The U.S. military sought to deter or prevent Iraqi use of chemical or biological weapons through a variety of methods. In addition to seizing territory from which the weapons could be launched and striking potential delivery systems and possible storage sites, leaflets were dropped from planes to dissuade Iraqi soldiers from using such weapons. One leaflet read, “No one benefits from the use of weapons of mass destruction.”
U.S. warnings were targeted at Iraqi decision-makers and those with their “fingers on the trigger,” in the words of General Tommy Franks, who commanded the U.S.-led attack. Franks added March 24, “We have very carefully said, ‘Don’t do it.’” Brigadier General Vincent Brooks claimed April 7 that chemical weapons had not been used, in part, due to “influence against decision-makers.”
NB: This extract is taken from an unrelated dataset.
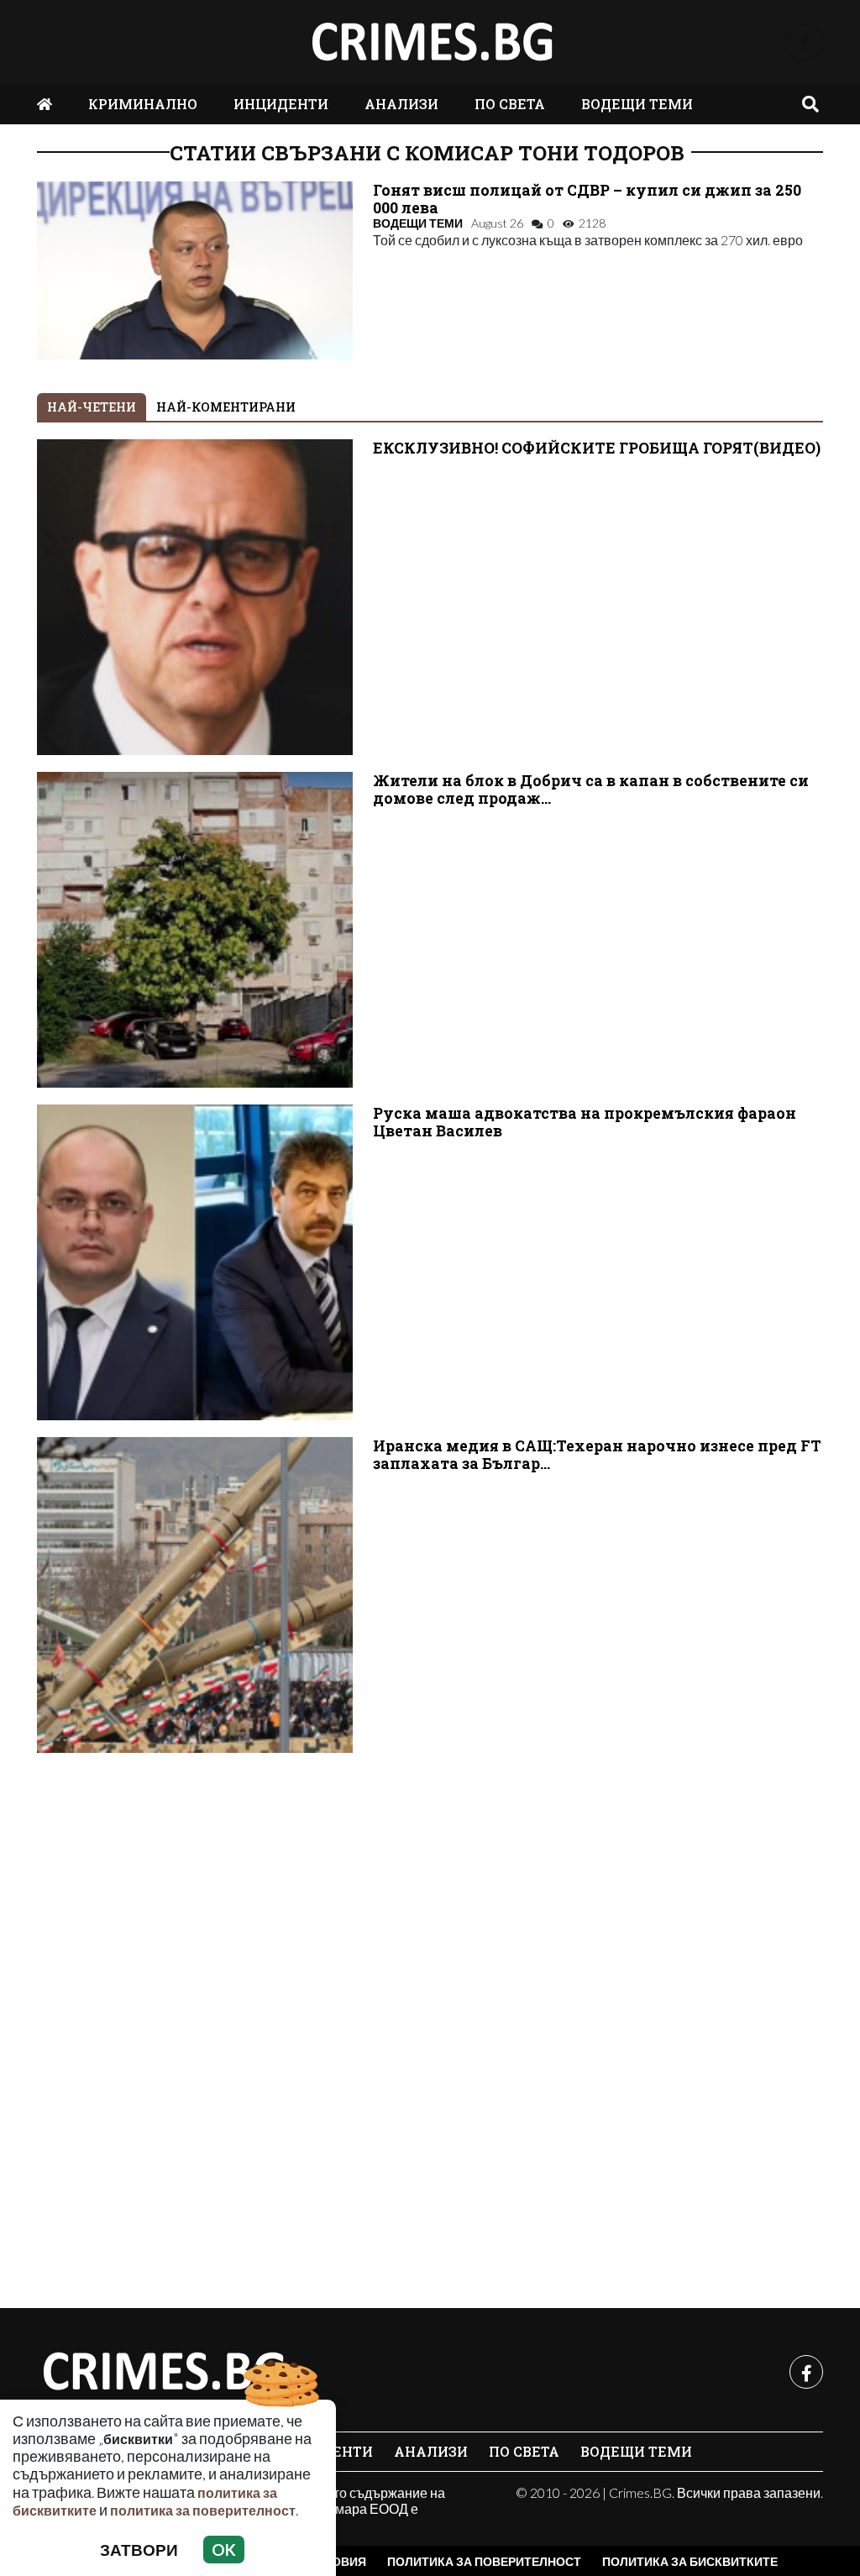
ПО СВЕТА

Another explanation could be that Iraq did not have or possessed limited quantities of such weapons. No chemical or biological weapons have been unearthed since the war started.
In December 2002, the Bush administration released a document, titled “National Strategy to Combat Weapons of Mass Destruction,” asserting that the United States would reserve the right to respond to any weapon of mass destruction attack with “overwhelming force—including through resort to all of our options.” Reportedly, the Bush administration adopted as U.S. policy a more explicit formulation in September 2002. That classified document, known as National Security Presidential Directive 17, is said to authorize the use of nuclear weapons as an option in retaliation for a chemical or biological weapons attack. (See ACT, January/February 2003.)